While January 2024 was when the directive came into force for those submitting dossiers for product registration, companies with registered finished pharmaceutical products (FPPs) who have not sourced the APIs or excipients from listed sources are required to comply by January 2027, it said in a communication that Pharmaceuticals Export Promotion Council of India has circulated to its members.
Nigeria is 10th largest pharma export destination for India. Pharma exports to Nigeria increased 2.65% from $573.17 million in 2020-21 to $588.34 million in 2021-22. In 2022-23, it declined 12.30% to $515.96 million or 2.03% of the total pharma exports from India, Pharmexcil data shows.

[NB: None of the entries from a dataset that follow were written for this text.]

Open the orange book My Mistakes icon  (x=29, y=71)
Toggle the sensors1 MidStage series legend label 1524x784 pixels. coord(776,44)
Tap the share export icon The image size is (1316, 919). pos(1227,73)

For nine months ended December this fiscal, exports to Nigeria were 1.82% higher year on year (YoY) at $385.15 million. At $2,946.02 million ($2,758.92 million), Africa contributed to more than 14% of the India’s pharmaceutical exports.

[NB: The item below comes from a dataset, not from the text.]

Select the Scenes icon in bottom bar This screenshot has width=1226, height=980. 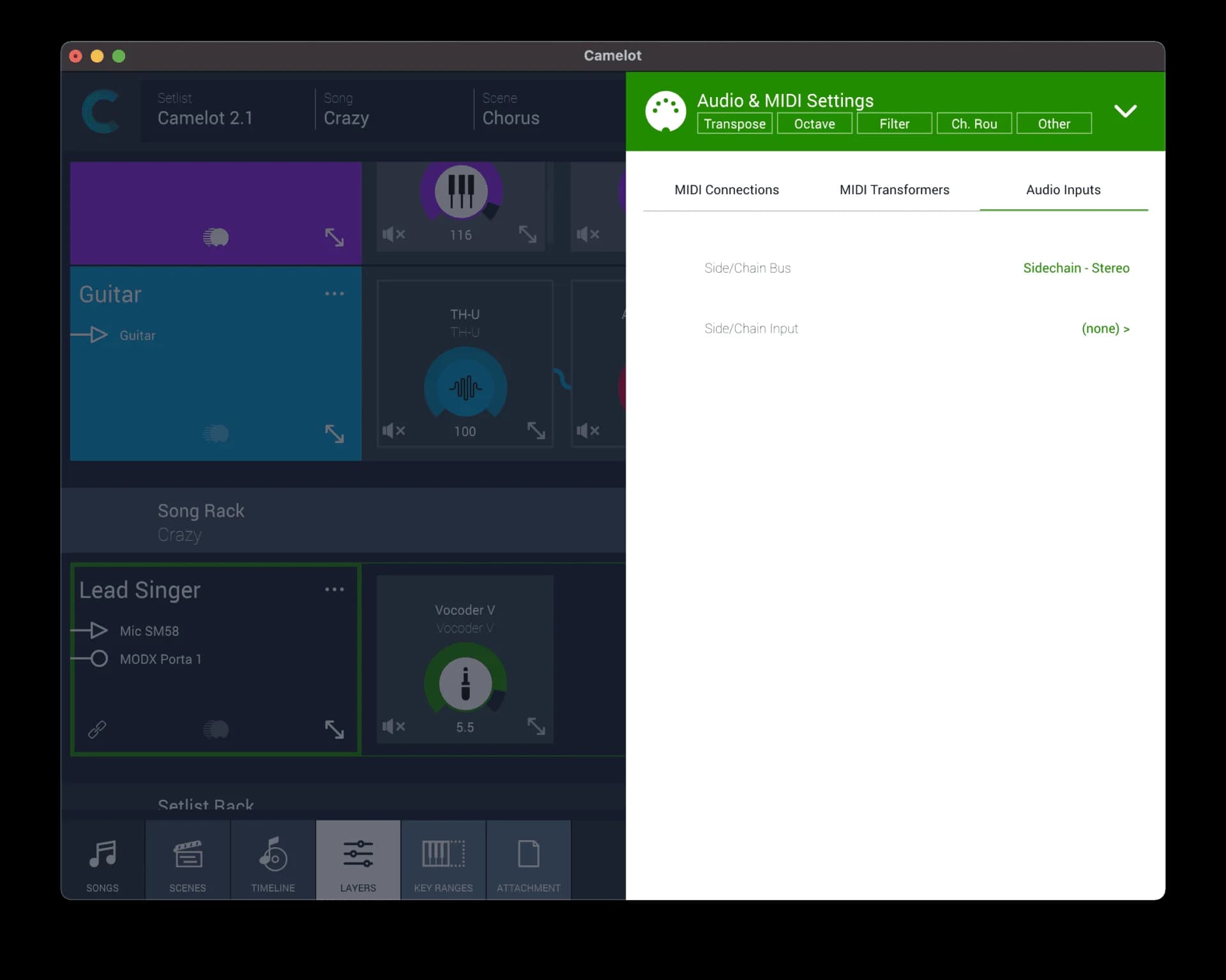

Pharmexcil Director General Ravi Uday Bhaskar said the new Nigerian regulation is bound to have implications for exporters not complying with the requirement.
The quality of APIs used in FPPs directly impacts safety, efficacy, quality, regulatory compliance, consistency, supply chain, reputation and cost-effectiveness of pharmaceutical products, NAFDAC Director General Mojisola Christianah Adeyeye said in the communication.

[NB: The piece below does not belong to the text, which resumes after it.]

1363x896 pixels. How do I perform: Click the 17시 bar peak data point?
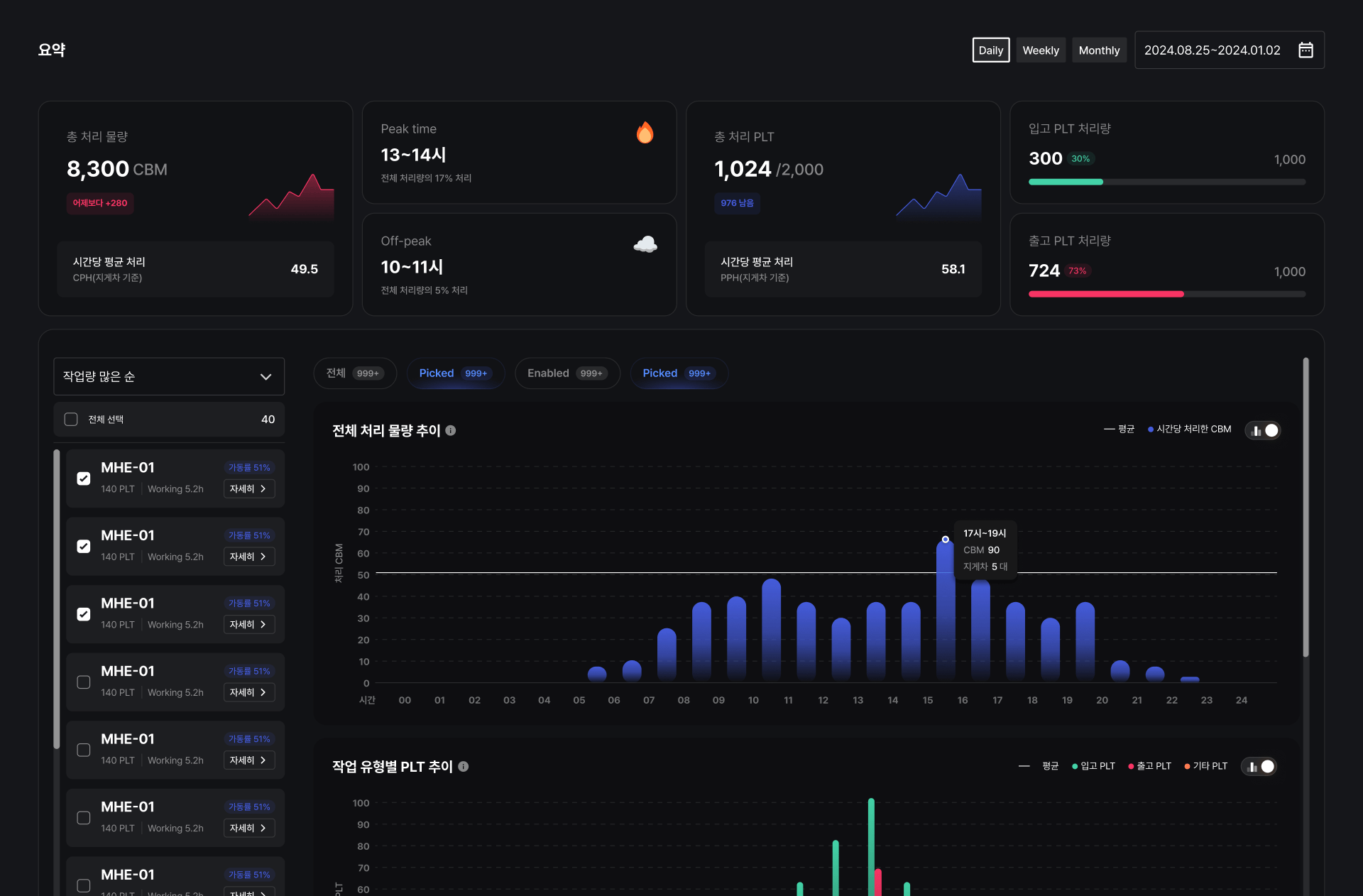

The list of approved APIs comprise those prequalified by WHO; with certificates of suitability to the monographs of the European Pharmacopoeia (CEP); from facilities certified by stringent regulatory authorities (SRA) or WHO listed authorities (WLA); certified by accredited quality control laboratories; and APIs and FPPs sourced from facilities certified by PIC/S participating authorities. It has been decided to accept only those applications for product registrations that are supported by APIs or FPPs sourced from approved sources.
All excipients to be used in the manufacture of FPPs must be of pharmacopoeia grade and must be from an ISO-9001:2015 or EXCiPACT-certified facility, the regulator said.